Kabocha Squash Cornbread + How to Cook Down a Squash

I finally got around to making this cornbread after it spent a year in my file. Mostly because I had no idea what kabocha squash was until I happened upon it at the grocery store.

My cousin Mary sent me this recipe, which won an award at the Texas State Fair last year. Which award, I'm not sure, but I would have given it the Most Fragrant Cornbread Award. Somebody should make a candle out of it. It also tasted great, especially warm from the oven. It has such a unique flavor, reminiscent of Indian spices. The flavor and texture starts to wane the next day so eat fast.

Cooking down squash or pumpkin is a great skill to have. You can puree it and either freeze it in ice tray cubes to use as baby food, or store in portions to use in place of canned pumpkin for baking. If you cube it, it's nice to throw into skillet dinners, soup, or . . . cornbread. If you've never cooked down a squash or pumpkin before, I'll show you my favorite way of doing it -- roasting. You can also boil it in a little water, steam it, or even pressure-cook it (I have a friend who swears by this). I like the intensity of flavor that roasting adds to vegetables, so I usually roast them.

Here's what you do:

1. Preheat your oven to 400 degrees F.

2. Cut the squash in half and remove all of the seeds, then cut it in half again so you have quarters.
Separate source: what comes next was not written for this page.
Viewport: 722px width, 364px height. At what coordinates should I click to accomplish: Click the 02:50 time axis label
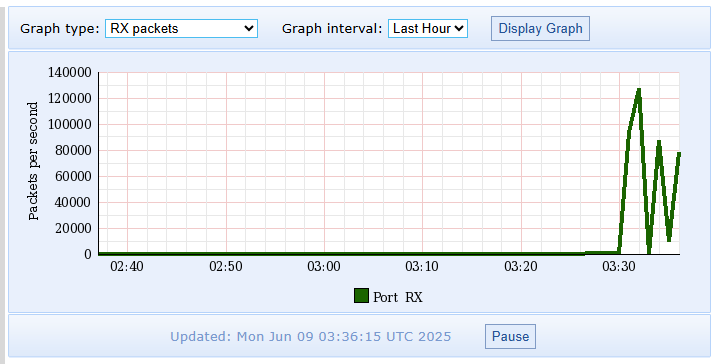(226, 266)
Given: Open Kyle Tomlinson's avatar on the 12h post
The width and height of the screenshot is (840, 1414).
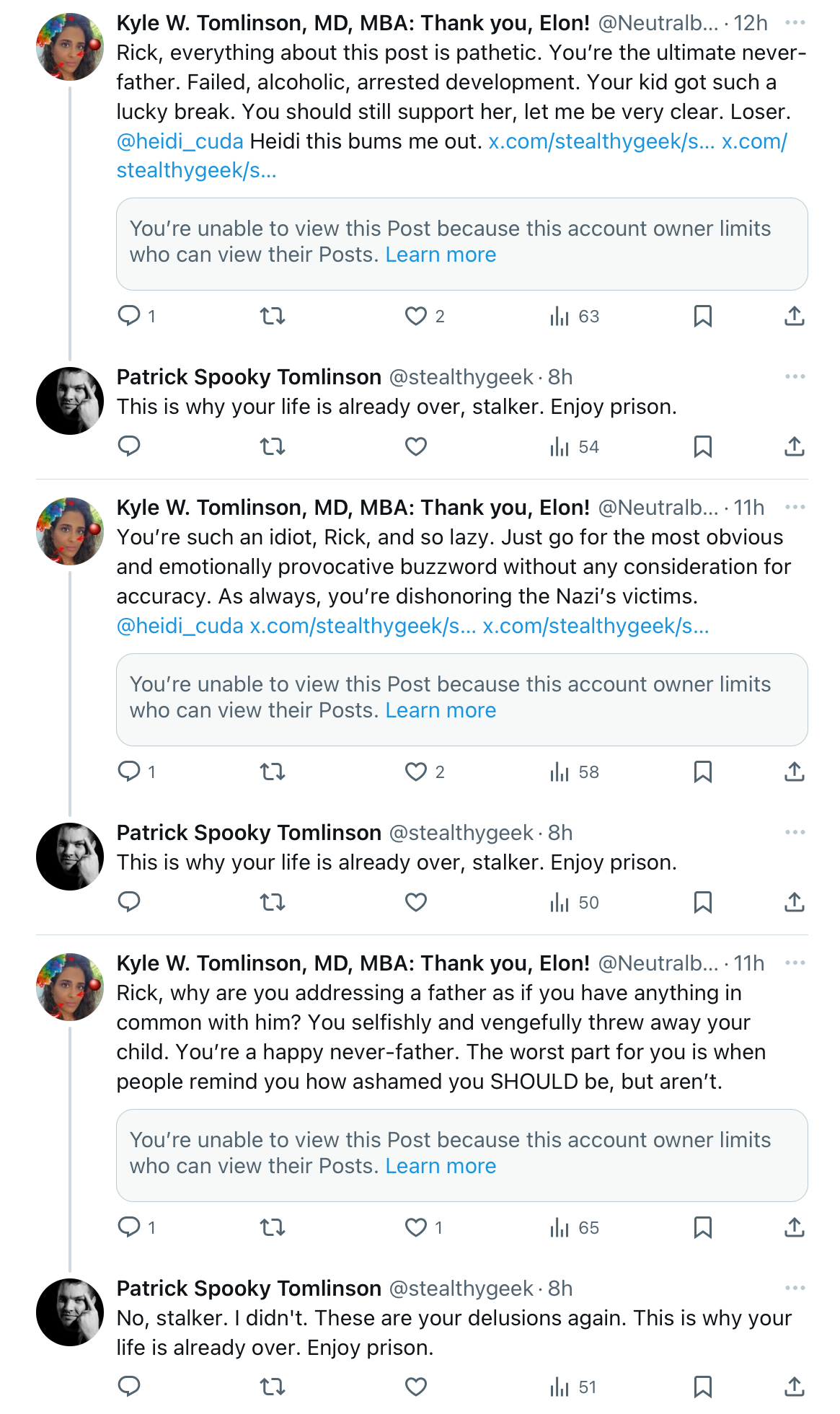Looking at the screenshot, I should (x=70, y=47).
3. Here's where you have a choice . . . you can either place them cut-side down in a casserole (9x13 works well) dish and fill the pan about 1/3 of the way up the side with water.


3. Place them cut-side up on a rimmed cookie sheet and drizzle a little olive oil over top.

4. Roast in the upper third rack of the oven until the squash is fork-tender. This can take anywhere from 30 minutes to over an hour depending on the size of your squash.

5. Remove from oven and allow to cool. Remove skin and any dried-up parts (more when you roast it cut-side up), then either cut into pieces or puree with a little water, if needed, to achieve desired consistency.

Kabocha Squash Corn Bread
from the 2008 Texas State Fair via my cousin, Mary Jackson

Makes 1 10-inch bread (serves 12)
8 ounces-unsalted butter
2 clove garlic, minced
4 large shallots, minced
1 jalapeno, minced
3 eggs
1 1/2 cups buttermilk
1 1/2 cups stone ground cornmeal
1 1/2 cups all purpose flour
1/4 cup granulated sugar
1/4 cup maple syrup
1 Tablespoon baking powder
3/4 teaspoon baking soda
1 teaspoon ground cinnamon
1/2 teaspoon freshly grated nutmeg
1 Tablespoon salt
2 cups roasted kabocha or butternut squash, diced
1 teaspoon fresh rosemary, finely chopped
1 teaspoon fresy tyme, finely chopped
1 teaspoon fresh sage leaves, finely chopped

Preheat oven to 400 F, and place a 10-inch iron skillet or high heat baking dish in the oven to preheat.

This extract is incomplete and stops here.